● Assigned task
Give back exactly the stretch of data below from the line holding "เกี่ยวกับบริษัท (103, 2064)" through the line holding "[button] (123, 35)", both ends included, and leave the remaining lines out.

● Data extracts
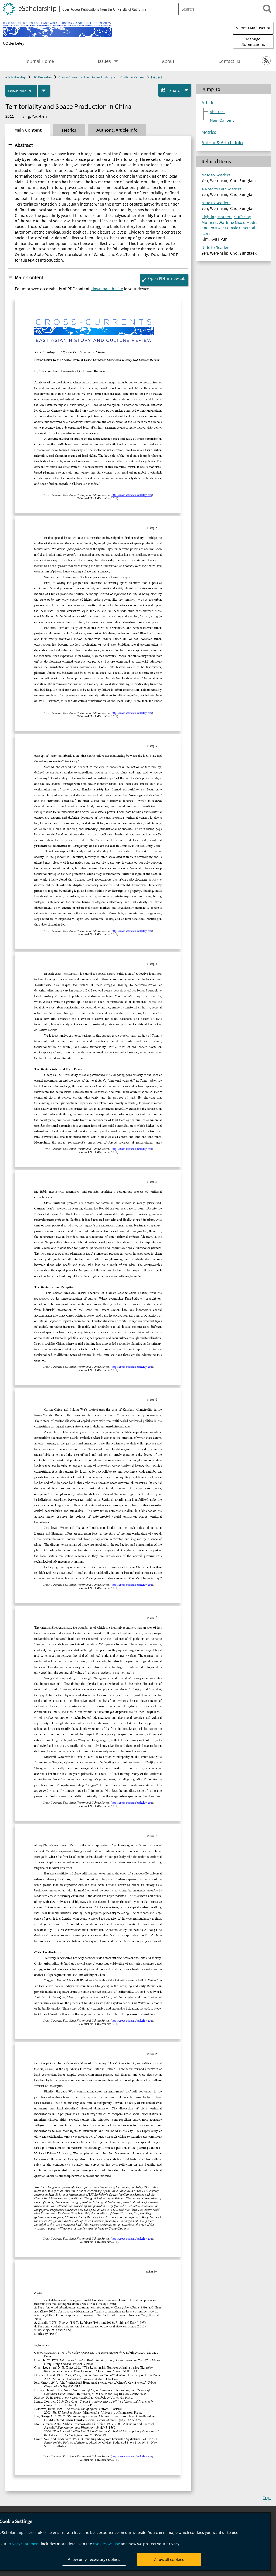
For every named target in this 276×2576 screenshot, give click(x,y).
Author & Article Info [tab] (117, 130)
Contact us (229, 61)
---
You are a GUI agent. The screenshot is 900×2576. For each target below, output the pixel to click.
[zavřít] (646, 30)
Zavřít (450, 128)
...
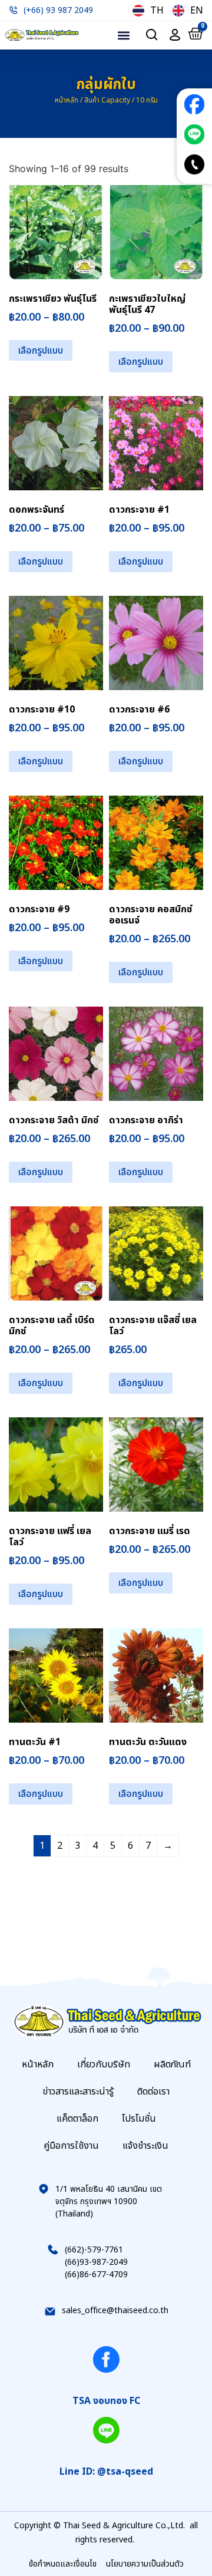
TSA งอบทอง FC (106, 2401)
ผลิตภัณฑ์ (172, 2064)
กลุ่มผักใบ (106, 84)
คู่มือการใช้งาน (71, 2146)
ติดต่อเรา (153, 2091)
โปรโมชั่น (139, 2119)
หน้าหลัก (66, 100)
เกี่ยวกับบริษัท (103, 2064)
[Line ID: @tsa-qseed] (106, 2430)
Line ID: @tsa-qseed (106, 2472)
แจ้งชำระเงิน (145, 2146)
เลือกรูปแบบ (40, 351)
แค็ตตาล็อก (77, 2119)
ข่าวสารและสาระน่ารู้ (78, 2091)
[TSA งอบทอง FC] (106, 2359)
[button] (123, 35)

● Solution to this problem
เกี่ยวกับบริษัท (103, 2064)
[Line ID: @tsa-qseed] (106, 2430)
Line ID: @tsa-qseed (106, 2472)
แจ้งชำระเงิน (145, 2146)
เลือกรูปแบบ (40, 351)
แค็ตตาล็อก (77, 2119)
ข่าวสารและสาระน่ารู้ (78, 2091)
[TSA งอบทอง FC] (106, 2359)
[button] (123, 35)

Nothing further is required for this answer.